Perhpas it's a December Quinn-ish kind of a park.
The lovely lady, Christabel,
Whom her father loves so well,
What makes her in the wood so late,
A furlong from the castle gate ?
She had dreams all yesternight
Of her own betrothéd knight ;
And she in the midnight wood will pray
For the weal of her lover that's far away.
I don't know if you were going for the reference, but this was all I could think of.
Another correct guess.
Author, I didn't like the title. It doesn't mean anything to me.
And from your query, I don't much like Christi herself. Why should I care about a kid who's doing such stupid, dangerous stuff?
How is she rescued from the fall? Does the guy fly to her? Or prevent the fall? I'm not believing the premise.
Then I get it-there is magic involved. But I don't feel the fun.

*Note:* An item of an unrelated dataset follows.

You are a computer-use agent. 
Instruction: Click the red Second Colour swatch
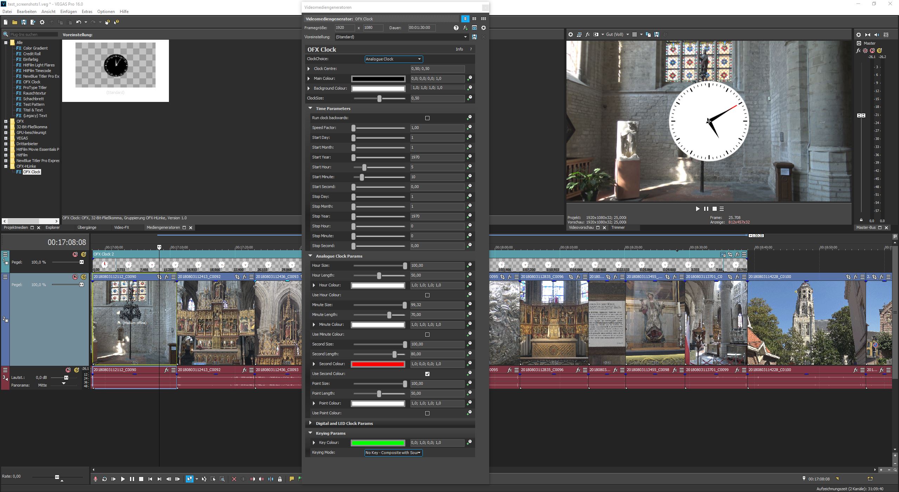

I'm also confused about how old Christi is. In the beginning, I think she's young, but then she has an apartment and her boyfriend already has an ex-wife.
Sorry, I didn't much like this query.
I did like the name Violet Wilder.
Good luck.
A killer may not "lay" in wait. A killer may lie in wait.
When "lay" is the past tense of "lie," "lay in wait" is correct. (I lie on my bed now; yesterday, I lay there for hours as I read.)
I'm the original lay/lie commenter. Yeah, of course lay is the past tense of lie, but read the query: "where a killer may lay in wait." Incorrect.
Sorry, I actually hate it when people obsess about these details. I know there are perfectly good writers who can't keep these words straight. Lie/lay is just a pet peeve of mine -- and I think this author is going to need to come across as more professional generally, which includes using the right word. I agree that, if this is really loads of fun, it needs to sound more like loads of fun.
[quote]And where exactly did those ugly, red scratches on his neck come from?[/quote]
And where did all of these paragraph breaks come from?
Anonymous 12:44, I knew what you meant in the lie/lay comment. However, I've found that correcting grammar without explaining the relevant rule leads to later sentences like, "Then he left her and I standing there." Then blood shoots from my eyeballs and gums up my keyboard.